* GIVEN INSTRUCTION: Could you format the lines of the entries below as a numbered list, starting with the line that contains "I want to click on 'Log" and going on through the line that contains "I want to click on 'Batak", with blank lines left out?

* INPUT ROWS:
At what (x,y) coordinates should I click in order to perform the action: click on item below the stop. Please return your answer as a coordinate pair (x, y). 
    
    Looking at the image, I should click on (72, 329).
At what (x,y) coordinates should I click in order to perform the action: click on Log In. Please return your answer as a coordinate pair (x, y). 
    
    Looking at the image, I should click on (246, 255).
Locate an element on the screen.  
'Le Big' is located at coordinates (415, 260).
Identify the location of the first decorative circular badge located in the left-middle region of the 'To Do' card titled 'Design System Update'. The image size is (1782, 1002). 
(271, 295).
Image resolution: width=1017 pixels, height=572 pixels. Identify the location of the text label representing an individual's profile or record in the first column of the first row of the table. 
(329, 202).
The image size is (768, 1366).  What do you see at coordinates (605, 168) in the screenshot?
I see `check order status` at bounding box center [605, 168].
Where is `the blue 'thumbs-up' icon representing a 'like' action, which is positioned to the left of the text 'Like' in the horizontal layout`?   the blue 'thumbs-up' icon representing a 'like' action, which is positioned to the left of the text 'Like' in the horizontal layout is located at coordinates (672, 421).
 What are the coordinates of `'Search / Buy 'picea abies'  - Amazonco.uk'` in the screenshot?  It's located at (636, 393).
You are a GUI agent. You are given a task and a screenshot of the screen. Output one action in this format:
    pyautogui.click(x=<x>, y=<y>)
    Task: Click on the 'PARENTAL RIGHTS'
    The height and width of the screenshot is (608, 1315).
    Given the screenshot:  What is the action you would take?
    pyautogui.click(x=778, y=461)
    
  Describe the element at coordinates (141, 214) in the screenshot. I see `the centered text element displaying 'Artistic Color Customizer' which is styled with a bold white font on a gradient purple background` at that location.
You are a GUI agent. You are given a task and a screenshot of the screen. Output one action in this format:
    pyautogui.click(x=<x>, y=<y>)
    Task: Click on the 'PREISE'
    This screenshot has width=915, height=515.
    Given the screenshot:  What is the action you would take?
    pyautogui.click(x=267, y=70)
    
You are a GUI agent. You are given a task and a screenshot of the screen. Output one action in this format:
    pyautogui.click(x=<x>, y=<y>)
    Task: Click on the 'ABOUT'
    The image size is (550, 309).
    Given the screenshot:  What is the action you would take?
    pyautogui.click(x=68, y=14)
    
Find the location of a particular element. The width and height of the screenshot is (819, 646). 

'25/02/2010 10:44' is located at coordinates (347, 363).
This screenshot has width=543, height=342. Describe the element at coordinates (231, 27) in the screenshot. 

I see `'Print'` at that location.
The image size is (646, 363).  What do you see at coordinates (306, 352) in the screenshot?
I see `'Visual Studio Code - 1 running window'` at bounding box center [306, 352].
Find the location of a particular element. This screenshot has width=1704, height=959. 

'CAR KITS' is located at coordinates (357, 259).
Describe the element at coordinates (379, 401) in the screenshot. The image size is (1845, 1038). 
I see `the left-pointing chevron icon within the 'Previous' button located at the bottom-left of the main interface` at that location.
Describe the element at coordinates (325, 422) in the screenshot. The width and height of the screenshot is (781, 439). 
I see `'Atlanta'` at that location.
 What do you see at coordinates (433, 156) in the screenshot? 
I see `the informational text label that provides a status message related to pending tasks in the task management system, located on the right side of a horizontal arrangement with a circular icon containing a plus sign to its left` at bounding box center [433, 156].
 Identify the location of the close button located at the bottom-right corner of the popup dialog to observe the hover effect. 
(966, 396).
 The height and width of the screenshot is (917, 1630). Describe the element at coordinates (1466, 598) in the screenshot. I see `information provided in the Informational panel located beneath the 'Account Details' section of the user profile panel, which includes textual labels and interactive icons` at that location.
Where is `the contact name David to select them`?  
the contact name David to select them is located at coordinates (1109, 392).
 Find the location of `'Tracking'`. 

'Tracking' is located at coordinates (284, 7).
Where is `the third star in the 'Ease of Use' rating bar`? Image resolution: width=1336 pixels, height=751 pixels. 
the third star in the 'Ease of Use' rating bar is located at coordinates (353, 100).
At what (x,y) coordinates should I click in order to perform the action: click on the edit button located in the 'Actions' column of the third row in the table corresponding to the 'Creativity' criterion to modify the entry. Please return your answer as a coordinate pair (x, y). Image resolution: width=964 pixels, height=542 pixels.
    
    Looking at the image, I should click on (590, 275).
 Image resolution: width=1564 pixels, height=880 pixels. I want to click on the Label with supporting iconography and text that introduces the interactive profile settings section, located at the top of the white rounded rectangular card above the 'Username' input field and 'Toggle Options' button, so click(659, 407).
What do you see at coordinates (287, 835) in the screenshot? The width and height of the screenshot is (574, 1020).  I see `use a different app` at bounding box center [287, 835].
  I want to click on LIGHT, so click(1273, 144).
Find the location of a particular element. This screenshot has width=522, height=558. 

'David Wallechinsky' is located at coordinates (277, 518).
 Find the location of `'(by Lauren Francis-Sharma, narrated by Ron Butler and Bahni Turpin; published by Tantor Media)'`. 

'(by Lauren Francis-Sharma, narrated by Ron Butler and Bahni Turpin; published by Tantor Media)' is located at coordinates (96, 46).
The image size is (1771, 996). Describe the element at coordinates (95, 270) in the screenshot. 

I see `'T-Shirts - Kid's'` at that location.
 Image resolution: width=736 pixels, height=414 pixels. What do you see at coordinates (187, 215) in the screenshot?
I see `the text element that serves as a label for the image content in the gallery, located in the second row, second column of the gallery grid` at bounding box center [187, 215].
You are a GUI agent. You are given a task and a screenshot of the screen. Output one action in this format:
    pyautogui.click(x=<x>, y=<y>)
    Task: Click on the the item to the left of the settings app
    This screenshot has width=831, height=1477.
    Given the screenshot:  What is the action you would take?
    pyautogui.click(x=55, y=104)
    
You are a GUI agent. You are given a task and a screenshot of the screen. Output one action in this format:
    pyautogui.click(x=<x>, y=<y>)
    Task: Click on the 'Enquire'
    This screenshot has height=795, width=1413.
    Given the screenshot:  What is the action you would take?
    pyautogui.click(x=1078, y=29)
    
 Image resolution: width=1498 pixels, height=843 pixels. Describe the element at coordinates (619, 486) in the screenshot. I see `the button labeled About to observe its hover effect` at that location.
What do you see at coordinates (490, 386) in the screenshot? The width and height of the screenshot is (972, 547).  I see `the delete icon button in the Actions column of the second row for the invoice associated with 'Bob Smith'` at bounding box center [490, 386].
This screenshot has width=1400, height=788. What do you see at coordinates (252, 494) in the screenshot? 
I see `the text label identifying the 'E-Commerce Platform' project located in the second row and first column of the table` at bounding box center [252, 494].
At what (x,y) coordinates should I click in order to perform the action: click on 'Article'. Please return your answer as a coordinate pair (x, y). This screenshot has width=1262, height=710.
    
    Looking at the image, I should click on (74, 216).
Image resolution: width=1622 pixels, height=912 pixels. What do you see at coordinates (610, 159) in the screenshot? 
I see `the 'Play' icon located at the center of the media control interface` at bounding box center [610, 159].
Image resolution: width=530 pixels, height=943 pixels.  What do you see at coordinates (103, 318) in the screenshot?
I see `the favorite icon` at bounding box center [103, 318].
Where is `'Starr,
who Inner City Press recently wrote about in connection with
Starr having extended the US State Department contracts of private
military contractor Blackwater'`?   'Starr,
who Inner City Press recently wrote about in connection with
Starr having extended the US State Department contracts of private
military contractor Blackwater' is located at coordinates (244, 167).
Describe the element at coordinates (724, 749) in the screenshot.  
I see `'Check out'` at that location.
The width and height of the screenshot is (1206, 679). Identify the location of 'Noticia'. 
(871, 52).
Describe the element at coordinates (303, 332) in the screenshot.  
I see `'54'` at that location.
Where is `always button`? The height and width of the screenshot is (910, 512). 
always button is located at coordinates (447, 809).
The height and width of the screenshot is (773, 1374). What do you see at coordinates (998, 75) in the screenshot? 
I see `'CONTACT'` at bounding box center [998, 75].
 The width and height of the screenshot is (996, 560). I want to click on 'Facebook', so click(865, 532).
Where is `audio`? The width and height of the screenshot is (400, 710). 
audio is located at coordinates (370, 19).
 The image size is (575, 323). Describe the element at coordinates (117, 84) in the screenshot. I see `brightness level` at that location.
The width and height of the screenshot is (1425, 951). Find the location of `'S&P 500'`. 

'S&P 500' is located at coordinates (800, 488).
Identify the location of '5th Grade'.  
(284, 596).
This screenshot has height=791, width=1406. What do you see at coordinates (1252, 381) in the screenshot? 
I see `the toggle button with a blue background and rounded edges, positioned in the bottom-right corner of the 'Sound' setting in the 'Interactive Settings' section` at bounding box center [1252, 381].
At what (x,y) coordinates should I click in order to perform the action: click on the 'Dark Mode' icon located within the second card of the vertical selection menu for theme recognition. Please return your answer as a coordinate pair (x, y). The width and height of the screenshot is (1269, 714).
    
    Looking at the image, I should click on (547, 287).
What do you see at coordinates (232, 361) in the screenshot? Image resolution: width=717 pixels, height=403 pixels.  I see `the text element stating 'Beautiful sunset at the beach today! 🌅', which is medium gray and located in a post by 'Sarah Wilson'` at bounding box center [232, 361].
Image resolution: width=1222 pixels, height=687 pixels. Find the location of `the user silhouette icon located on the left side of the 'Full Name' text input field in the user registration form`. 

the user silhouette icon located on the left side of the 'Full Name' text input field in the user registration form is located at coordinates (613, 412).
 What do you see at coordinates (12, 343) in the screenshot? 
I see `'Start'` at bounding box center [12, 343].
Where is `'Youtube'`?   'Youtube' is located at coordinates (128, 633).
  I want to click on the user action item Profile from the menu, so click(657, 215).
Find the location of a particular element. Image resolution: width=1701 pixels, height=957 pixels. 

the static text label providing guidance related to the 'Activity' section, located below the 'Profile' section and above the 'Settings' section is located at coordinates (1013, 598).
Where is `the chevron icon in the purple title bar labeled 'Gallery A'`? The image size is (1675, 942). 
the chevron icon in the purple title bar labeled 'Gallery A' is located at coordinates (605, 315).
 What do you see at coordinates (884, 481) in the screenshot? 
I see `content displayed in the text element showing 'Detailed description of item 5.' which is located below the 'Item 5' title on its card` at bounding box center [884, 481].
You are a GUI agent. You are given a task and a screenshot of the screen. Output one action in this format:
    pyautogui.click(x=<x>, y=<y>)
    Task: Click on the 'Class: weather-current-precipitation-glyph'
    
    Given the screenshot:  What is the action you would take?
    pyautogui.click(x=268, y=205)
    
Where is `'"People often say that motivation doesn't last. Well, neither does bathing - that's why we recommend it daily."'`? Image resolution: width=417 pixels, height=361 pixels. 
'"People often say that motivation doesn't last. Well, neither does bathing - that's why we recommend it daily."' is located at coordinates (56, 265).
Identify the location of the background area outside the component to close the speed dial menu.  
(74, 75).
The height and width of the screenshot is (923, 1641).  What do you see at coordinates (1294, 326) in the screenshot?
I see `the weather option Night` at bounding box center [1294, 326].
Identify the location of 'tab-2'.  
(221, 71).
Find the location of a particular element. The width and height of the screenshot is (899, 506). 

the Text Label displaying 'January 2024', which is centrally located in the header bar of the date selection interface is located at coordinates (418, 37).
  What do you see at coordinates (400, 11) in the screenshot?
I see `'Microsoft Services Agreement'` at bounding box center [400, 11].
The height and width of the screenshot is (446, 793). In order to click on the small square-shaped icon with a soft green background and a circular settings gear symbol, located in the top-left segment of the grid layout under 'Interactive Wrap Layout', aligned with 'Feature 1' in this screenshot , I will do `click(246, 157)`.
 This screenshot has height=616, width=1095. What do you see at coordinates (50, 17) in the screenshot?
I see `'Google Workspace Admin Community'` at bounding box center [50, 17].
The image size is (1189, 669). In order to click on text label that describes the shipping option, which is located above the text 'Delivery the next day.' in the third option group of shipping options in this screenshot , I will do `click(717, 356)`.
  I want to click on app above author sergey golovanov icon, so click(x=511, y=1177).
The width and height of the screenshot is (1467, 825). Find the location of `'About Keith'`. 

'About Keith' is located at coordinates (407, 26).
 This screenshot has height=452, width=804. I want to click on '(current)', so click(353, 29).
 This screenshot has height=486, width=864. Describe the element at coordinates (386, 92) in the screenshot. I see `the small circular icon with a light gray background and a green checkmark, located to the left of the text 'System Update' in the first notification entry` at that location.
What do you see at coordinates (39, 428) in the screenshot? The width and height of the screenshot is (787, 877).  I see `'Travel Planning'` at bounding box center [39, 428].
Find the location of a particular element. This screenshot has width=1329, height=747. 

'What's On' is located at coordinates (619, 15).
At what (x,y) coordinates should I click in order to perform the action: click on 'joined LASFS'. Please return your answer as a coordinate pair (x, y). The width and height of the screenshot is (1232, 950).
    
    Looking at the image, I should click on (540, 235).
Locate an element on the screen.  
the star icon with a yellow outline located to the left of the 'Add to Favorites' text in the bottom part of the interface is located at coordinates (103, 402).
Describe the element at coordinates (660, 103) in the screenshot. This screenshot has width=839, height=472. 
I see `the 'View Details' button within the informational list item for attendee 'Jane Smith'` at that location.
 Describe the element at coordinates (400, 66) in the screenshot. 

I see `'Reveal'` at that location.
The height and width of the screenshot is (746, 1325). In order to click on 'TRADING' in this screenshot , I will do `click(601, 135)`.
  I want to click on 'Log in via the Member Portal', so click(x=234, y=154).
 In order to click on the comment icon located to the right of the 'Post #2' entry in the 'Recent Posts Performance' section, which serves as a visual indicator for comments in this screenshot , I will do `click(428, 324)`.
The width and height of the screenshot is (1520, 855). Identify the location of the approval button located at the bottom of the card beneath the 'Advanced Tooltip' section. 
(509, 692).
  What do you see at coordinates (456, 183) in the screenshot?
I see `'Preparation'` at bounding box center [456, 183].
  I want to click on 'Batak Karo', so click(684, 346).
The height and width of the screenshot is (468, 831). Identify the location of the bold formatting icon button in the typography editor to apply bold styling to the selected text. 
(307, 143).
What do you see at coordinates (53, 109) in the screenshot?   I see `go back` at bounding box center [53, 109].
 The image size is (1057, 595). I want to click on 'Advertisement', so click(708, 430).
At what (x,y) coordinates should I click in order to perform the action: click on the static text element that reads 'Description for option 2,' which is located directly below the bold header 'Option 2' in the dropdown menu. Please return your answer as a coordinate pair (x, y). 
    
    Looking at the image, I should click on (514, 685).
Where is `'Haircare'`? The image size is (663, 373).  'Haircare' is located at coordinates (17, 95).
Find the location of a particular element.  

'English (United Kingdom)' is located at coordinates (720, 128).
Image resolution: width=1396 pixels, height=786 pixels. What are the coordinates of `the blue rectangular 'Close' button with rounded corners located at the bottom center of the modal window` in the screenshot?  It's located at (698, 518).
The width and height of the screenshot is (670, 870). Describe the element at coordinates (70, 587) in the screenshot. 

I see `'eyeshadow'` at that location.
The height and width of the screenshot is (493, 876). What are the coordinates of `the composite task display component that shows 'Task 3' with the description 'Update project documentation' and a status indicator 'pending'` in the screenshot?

* WRITTEN SOLUTION:
1.   I want to click on 'Log in via the Member Portal', so click(x=234, y=154).
2.  In order to click on the comment icon located to the right of the 'Post #2' entry in the 'Recent Posts Performance' section, which serves as a visual indicator for comments in this screenshot , I will do `click(428, 324)`.
3. The width and height of the screenshot is (1520, 855). Identify the location of the approval button located at the bottom of the card beneath the 'Advanced Tooltip' section. 
4. (509, 692).
5.   What do you see at coordinates (456, 183) in the screenshot?
6. I see `'Preparation'` at bounding box center [456, 183].
7.   I want to click on 'Batak Karo', so click(684, 346).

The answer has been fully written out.